Last week's column on tax deductible babysitting expenses drew a barrage of emails from readers, questioning the deductibility of child-care expenses for "date night."
The column discussed a recent tax case dealing with child-care expenses in which a couple successfully deducted babysitting paid to two teenagers, notwithstanding the fact they lacked a receipt from one of them.
While the intent of the column was to highlight the fact that the failure to obtain a receipt for child care is not fatal to your claim, I introduced that column by incorrectly suggesting that babysitting might always be tax deductible, even when the sitter is hired for personal purposes.
As many astute readers correctly pointed out, for babysitting costs to qualify as tax-deductible child care, the expense must be incurred to enable you to earn income from employment, carry on a business, attend school or carry on research for which you received a grant.
As it turns out, the couple in this case study hired a babysitter during the summer months while they were indeed working.
As CRA spokesman Philipe Brideau clarified, "Amounts paid to have someone look after an eligible child for the reasons described in your article are considered leisure and would not qualify as...child-care expenses."

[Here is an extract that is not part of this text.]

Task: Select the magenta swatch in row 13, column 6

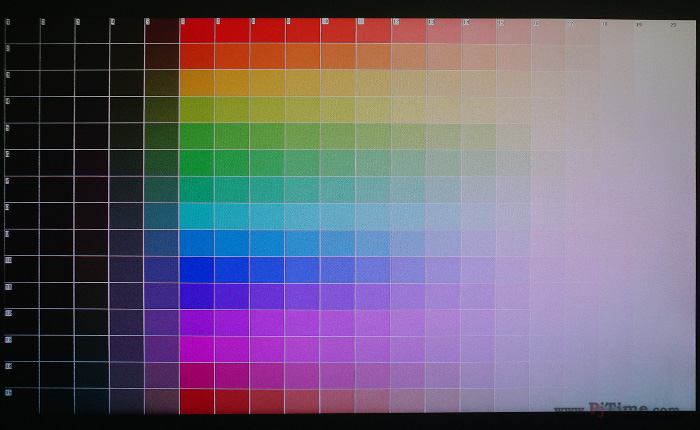Action: (197, 349)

In reviewing the case law on this topic, however, I came across an interesting 2007 case involving a couple who claimed child-care expenses for their autistic son for services rendered on Saturdays. The CRA denied the deduction because the child's parents were not working on Saturdays.

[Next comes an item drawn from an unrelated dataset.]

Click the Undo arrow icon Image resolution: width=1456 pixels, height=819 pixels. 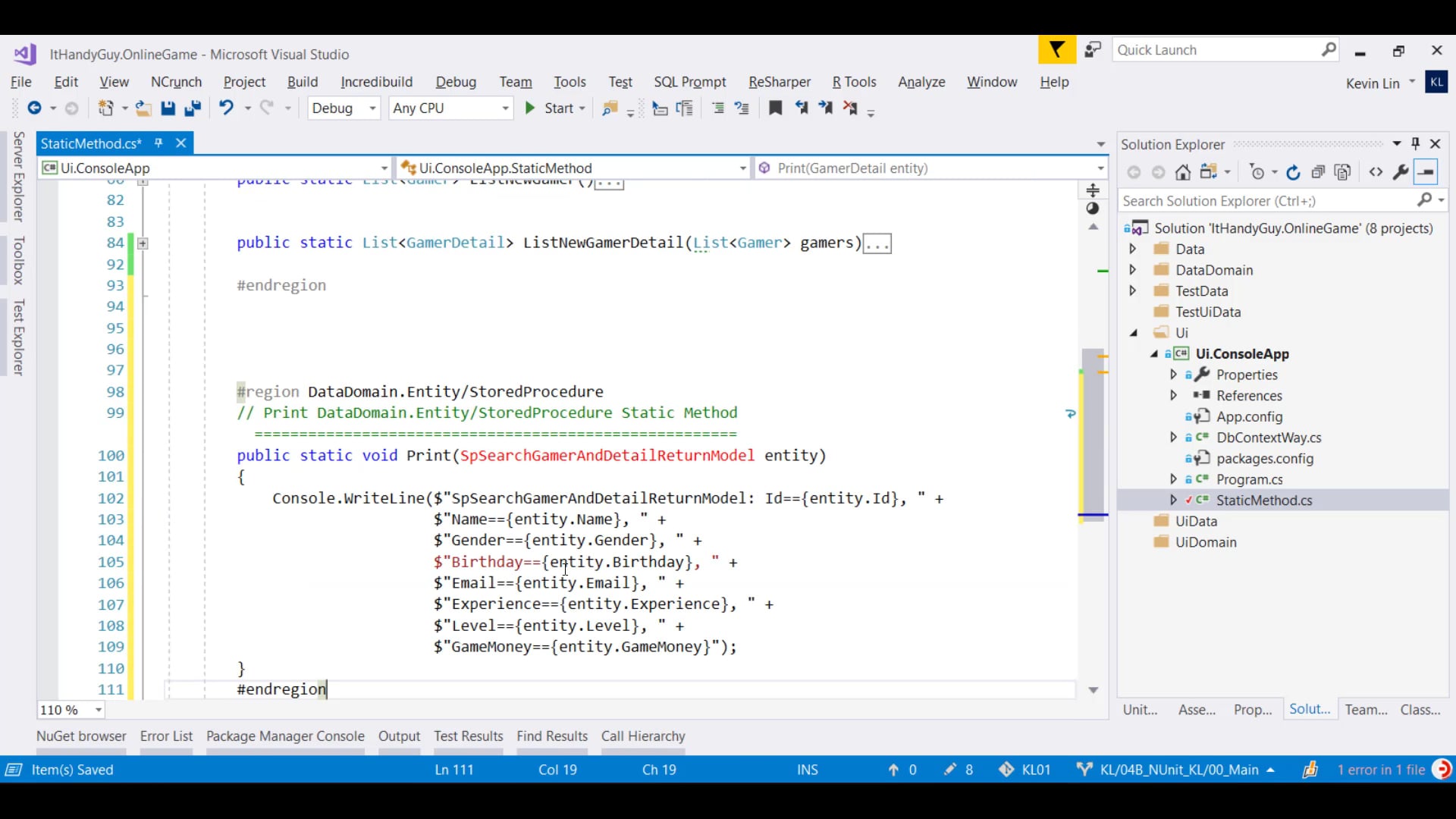coord(226,108)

The judge allowed the claim, saying "the definition does not specifically require that there be a connection between the time when the child-care services are given and the time when employment duties are performed."
The judge noted the Tax Act allows camp fees to be deductible as a child-care expense up to a maximum weekly limit based on the number of weeks the child went to camp. No reference is made to the number of days during which the parent claiming the child-care expenses was actually working.
The 2007 case was, however, fact-specific since the judge noted the couple was unable to perform the usual domestic tasks such as groceries or cleaning without care for their autistic son on Saturdays. As he wrote, their son "has to be taken into care on Saturdays to allow [mom] to hold full-time employment from Monday to Friday."
This was a unique situation where the sympathetic judge broadly interpreted the term "enable" to allow the child-care deduction.
Ultimately, however, it is unlikely that such an interpretation can be extended to babysitting on date night.